Леди Крум. Да я о паровой машине Ноукса! (Понизив голос, Септимусу.) Вы что же - дуетесь? И дочь, чего доброго, научите угрюмству? Не потерплю.
Томасина (не вслушиваясь). Что, маменька?
Томасина по-прежнему погружена в чтение. Леди Крум прикрывает стеклянную дверь. Шум двигателя стихает.
Ханна захлопывает одну из "садовых книг", открывает следующую. Изредка делает пометки в блокноте.
Музыка смолкает.
Леди Крум (Томасине). И чем мы сегодня занимаемся? (Пауза.) Ясно, что не хорошими манерами.
Септимус. Мы рисуем.
Леди Крум (бросает взгляд на работу Томасины). Геометрия. Одобряю.
Септимус. Одобрение вашей светлости - моя главная и неизменная цель.
Леди Крум.

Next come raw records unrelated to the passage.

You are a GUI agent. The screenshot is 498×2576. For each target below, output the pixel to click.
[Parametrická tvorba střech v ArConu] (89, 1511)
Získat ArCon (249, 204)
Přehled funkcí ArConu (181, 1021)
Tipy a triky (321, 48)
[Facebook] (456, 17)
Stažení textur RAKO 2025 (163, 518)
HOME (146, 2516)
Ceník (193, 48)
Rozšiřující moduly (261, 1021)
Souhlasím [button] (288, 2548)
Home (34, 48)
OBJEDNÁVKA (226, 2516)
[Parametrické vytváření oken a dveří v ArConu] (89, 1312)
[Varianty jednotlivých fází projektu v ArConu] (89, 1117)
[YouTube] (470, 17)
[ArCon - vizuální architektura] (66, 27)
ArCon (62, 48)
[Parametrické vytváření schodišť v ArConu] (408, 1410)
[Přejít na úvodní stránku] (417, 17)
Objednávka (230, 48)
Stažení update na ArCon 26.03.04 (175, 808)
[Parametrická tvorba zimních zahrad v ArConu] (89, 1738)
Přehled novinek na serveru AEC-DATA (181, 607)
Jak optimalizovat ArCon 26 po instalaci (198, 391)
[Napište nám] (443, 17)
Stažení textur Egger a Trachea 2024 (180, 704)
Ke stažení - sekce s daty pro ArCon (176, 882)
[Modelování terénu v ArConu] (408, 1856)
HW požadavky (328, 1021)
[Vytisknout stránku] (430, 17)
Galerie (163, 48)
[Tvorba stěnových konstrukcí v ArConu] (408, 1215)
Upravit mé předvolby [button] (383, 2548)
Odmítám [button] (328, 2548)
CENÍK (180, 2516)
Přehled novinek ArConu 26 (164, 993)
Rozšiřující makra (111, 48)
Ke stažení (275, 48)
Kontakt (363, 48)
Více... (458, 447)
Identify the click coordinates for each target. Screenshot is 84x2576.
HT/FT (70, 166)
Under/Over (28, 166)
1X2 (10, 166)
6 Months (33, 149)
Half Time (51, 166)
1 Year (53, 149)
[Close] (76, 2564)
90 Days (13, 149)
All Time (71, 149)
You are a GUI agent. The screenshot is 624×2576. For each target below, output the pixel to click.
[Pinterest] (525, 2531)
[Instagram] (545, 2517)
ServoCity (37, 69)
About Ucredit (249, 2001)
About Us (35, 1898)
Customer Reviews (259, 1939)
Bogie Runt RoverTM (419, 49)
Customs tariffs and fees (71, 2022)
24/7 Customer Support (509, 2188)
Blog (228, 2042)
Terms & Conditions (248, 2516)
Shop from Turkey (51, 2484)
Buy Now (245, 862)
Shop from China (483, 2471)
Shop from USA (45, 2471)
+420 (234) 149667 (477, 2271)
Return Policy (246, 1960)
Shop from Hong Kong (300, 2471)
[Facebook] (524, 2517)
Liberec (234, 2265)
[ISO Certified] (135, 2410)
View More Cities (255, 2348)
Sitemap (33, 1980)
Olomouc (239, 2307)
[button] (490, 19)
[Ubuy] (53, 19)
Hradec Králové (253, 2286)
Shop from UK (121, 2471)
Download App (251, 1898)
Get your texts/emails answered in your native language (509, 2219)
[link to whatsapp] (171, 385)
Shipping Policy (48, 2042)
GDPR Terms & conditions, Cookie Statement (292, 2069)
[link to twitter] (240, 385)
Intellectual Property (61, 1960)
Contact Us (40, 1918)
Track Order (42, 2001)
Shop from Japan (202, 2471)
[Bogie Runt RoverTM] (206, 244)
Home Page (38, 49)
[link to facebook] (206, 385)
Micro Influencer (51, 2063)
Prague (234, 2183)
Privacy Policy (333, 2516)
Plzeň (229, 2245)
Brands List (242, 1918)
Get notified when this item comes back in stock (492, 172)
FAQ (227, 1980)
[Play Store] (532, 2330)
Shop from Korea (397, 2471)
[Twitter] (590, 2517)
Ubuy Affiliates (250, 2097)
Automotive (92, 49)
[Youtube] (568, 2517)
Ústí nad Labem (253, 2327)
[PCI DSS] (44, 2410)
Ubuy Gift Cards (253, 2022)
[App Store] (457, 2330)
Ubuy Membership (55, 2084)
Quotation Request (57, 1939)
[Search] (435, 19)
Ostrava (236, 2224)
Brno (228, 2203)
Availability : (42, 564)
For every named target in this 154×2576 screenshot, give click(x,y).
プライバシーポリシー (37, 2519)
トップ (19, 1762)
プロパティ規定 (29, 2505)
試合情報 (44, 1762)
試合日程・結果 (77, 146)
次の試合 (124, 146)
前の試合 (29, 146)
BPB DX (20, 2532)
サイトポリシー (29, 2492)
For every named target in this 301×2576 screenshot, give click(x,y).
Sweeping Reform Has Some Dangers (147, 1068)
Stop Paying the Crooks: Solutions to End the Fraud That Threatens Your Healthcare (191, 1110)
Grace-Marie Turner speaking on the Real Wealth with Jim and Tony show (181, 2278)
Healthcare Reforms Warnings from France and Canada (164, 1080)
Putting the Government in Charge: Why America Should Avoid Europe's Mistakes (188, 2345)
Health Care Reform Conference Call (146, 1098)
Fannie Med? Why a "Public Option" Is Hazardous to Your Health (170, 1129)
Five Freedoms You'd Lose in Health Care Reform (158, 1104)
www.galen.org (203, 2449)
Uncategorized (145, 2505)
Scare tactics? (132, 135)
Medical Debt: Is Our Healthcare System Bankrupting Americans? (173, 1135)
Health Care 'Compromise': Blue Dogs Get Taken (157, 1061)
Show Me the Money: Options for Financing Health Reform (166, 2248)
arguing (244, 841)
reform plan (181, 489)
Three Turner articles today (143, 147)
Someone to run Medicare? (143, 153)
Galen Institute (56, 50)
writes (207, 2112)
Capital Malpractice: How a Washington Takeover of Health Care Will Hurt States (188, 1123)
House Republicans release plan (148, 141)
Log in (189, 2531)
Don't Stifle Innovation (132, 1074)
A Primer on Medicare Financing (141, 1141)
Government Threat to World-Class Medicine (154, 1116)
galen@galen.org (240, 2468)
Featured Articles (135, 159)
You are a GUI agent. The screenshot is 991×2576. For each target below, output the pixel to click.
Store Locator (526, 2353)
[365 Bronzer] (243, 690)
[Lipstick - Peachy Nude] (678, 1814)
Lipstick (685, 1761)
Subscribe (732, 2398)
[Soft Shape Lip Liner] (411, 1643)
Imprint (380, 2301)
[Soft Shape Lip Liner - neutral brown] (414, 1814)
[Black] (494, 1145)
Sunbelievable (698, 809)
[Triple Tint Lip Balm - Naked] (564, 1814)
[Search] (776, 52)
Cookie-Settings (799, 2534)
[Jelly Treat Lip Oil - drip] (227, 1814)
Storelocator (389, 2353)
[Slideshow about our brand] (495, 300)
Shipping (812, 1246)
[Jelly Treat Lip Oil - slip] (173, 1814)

Не отчаивайтесь, мой друг. Старайтесь. (Нетерпение гонит ее к окну.) Где же Ноукс? Все-таки Дар Браун был воистину дар, а Ноукс - настоящая бездарь!!! (Раздраженно выглядывает.) А-а, теперь он ищет свою шляпу. Больше ему перед дамой и снять нечего. (Возвращается к столу, дотрагивается до горшка с далиями.)
Ханна сидит, откинувшись на стуле. Она поглощена чтением "садовой книги".
Леди Крум. За далии, что прислала вдова, можно простить даже женитьбу брата. Слава Богу, обезьяна укусила мужа, а не жену. Во-первых, несчастное животное непременно бы отравилось. А во-вторых, мы теперь единственные в королевстве обладатели далий.
Ханна встает, продолжая читать.
Я послала одну далию Чатсвортам. Герцогиня была в восторге. Когда я приехала с визитом в Девонширский дом, она рассыпалась в благодарностях. Кстати, ваш друг обретается там в качестве придворного поэта.
Ханна выходит за дверь, за которой скрылись Валентайн и Хлоя.
Томасина хлопает книгой об стол.
Томасина. Я же говорила! Ньютон рассчитывал, что наши атомы покатятся от рождения к смерти прямиком, согласно законам движения. Ан нет! Я знала, что детерминизм несовершенен, он же прет напролом! И, похоже, этот господин нашел причину.
Леди Крум. Причину чего?
Томасина. Поведения нагретых тел.
Леди Крум. Это геометрия?
Томасина. Это? Нет. Я презираю геометрию. (Дотрагивается до далий и добавляет - почти про себя.) Госпожа Чейтер тоже знает, как распаляются тела. Она может опровергнуть Ньютона в два счета.